The musical multiplicity of daily life is nowhere more evident than in the lives of Venda children. Watching and listening to them seamlessly transition from singing and dancing a familiar tshigombela song, to banging out hip hop and kwaito beats for eager young artists waiting to articulate their musical prowess, demonstrates that Venda childhood does, indeed, sport an “audible badge.” In many ways, its soundscape has been maintained and continues to provide children with a rich musical framework for Venda culture. Participation in traditional Venda music-making constitutes a movement of cultural pride that contributes to the idea of a “rainbow nation,” while also asserting the ways in which Venda culture stands out within South Africa’s multicultural environment.

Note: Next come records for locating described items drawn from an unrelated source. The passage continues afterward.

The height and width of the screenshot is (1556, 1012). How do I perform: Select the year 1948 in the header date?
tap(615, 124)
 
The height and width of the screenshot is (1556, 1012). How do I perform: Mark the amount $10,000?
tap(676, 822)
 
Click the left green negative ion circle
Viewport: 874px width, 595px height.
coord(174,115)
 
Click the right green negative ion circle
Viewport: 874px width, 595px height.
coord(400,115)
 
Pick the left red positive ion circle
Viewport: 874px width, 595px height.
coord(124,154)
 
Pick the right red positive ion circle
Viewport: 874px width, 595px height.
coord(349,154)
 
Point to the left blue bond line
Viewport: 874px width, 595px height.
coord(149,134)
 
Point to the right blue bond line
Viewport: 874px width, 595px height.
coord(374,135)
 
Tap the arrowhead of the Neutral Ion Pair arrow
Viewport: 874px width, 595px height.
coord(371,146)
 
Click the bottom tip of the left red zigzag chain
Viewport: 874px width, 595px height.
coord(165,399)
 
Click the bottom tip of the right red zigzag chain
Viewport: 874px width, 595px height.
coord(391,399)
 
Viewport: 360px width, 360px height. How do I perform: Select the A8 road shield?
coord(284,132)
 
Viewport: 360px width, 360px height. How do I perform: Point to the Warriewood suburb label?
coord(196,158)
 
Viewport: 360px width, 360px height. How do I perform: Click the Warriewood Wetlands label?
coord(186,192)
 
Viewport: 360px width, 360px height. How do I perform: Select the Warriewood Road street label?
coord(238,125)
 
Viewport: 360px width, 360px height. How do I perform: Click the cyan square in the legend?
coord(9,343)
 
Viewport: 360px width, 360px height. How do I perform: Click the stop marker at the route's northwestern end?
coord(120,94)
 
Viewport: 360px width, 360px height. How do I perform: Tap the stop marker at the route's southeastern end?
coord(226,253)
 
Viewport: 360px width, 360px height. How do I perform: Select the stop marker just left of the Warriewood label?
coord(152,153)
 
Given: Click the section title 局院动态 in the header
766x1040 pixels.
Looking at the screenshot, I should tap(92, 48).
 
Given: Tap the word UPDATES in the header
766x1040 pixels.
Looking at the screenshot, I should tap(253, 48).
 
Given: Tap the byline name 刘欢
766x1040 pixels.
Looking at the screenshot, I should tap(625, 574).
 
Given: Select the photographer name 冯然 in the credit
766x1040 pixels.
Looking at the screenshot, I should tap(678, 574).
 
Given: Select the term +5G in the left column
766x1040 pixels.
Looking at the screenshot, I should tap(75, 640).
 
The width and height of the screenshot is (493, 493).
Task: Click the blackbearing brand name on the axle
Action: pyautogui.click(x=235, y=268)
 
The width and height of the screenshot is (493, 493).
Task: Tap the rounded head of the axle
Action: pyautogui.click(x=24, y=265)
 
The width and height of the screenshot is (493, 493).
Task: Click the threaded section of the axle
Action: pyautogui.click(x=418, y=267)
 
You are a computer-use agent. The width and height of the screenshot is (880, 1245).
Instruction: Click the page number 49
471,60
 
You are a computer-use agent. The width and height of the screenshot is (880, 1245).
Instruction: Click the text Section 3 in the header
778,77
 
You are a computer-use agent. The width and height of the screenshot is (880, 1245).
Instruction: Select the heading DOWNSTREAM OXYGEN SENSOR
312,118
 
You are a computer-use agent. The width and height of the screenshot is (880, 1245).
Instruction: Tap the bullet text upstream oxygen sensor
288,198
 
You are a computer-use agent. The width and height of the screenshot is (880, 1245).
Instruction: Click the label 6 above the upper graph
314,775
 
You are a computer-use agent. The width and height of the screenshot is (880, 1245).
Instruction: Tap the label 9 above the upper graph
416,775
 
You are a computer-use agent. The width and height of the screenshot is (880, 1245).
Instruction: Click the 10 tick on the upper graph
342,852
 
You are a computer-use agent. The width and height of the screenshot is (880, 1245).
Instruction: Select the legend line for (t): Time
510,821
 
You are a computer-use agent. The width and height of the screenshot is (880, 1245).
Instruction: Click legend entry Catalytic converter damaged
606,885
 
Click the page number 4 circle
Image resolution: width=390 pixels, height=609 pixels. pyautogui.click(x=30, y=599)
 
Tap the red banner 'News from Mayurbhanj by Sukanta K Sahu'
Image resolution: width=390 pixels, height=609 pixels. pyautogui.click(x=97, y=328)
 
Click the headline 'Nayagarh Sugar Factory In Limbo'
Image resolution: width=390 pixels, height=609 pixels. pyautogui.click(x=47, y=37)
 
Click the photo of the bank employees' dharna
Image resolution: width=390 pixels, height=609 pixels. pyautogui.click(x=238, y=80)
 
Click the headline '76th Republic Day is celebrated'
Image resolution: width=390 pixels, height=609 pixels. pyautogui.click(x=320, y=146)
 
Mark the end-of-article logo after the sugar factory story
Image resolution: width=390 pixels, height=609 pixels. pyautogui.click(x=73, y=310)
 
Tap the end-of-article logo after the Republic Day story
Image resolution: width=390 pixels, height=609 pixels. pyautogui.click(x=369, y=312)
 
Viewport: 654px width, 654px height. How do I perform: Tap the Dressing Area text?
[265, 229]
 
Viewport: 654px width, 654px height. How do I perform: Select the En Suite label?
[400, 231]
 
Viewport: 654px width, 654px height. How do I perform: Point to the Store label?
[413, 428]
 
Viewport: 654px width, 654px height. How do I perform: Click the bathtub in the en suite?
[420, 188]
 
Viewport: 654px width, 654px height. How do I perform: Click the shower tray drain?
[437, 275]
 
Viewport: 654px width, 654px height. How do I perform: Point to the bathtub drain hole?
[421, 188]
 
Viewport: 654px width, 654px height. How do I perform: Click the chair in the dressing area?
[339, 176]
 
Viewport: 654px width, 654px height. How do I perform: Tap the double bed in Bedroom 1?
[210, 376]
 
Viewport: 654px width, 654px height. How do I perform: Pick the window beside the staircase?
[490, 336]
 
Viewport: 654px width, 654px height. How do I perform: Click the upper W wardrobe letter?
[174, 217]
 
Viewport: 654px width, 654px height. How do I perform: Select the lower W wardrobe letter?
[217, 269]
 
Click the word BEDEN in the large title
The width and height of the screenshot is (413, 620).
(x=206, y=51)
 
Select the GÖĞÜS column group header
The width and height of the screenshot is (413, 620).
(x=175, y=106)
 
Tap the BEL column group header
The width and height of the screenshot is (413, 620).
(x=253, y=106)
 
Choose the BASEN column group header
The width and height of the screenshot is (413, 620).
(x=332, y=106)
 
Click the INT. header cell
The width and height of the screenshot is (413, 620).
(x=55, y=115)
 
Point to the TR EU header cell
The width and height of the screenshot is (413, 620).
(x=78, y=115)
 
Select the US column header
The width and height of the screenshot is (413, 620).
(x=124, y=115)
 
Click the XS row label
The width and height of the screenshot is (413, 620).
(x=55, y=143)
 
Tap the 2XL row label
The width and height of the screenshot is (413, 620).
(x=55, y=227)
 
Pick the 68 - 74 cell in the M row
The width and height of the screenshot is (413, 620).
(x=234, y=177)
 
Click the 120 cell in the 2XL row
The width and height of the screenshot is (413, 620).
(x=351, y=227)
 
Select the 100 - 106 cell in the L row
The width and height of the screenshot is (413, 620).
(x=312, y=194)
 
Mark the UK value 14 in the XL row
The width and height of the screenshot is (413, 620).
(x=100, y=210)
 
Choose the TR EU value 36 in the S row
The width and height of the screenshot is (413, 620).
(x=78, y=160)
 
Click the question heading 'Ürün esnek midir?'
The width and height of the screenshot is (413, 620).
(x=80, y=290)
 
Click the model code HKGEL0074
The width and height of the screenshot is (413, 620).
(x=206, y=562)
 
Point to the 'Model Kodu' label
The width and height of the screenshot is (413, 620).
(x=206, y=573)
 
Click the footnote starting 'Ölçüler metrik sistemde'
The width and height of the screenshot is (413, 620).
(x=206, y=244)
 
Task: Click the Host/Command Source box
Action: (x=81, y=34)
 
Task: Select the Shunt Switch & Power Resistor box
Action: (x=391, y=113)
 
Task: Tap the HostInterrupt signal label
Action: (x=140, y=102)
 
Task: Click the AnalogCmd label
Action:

Andrea Emberly is an ethnomusicologist who has been conducting research in Limpopo since 2004. She is currently an Assistant Professor of Children’s Studies at York University.

Mudzunga Junniah Davhula is a Creative Arts curriculum advisor for the Vhembe District, Limpopo Province Department of Education, South Africa. She is a practicing Venda musician and community leader.

References:

Blacking, John. Venda Children’s Songs: A Study in Ethnomusicological Analysis. Johannesburg: Witwatersrand University Press, 1967.

Blacking, John. How Musical is Man? Seattle: University of Washington Press, 1973.

Manzo, Kathryn. A. Creating Boundaries: The Politics of Race andNation. Boulder, CO: Lynne Rienner, 1996.

Wiggins, Trevor, & Patricia S. Campbell. Oxford Handbook of Children’s Musical Cultures. Oxford: Oxford University Press, 2012

1 The term “rainbow nation” is credited to Archbishop Desmond Tutu, who used it to describe an inclusive and multicultural post-apartheid South Africa. Nelson Mandela famously used the term in one of his earliest speeches in office as the President of South Africa stating that, “each of us is as intimately attached to the soil of this beautiful country as are the famous jacaranda trees of Pretoria and the mimosa trees of the bushveld—a rainbow nation at peace with itself and the world" (As quoted in Manzo 1996: 71). “Rainbow nation” is now commonly used to describe South Africa as a country.

2 As a minority group within South Africa, TshiVenda-speaking people make up less than two percent of the total population, making them one of the smallest populations in the country in terms of the 11 officially recognized languages.

3 Blacking’s materials currently reside in two archives—one at the Callaway Centre, University of Western Australia (UWA), and another at Queen’s University, Belfast. We will be collaborating on an exhibition of materials from the UWA collection to be opened at the University of Venda in July of 2014.

4 For example, see Wiggins & Campbell 2012.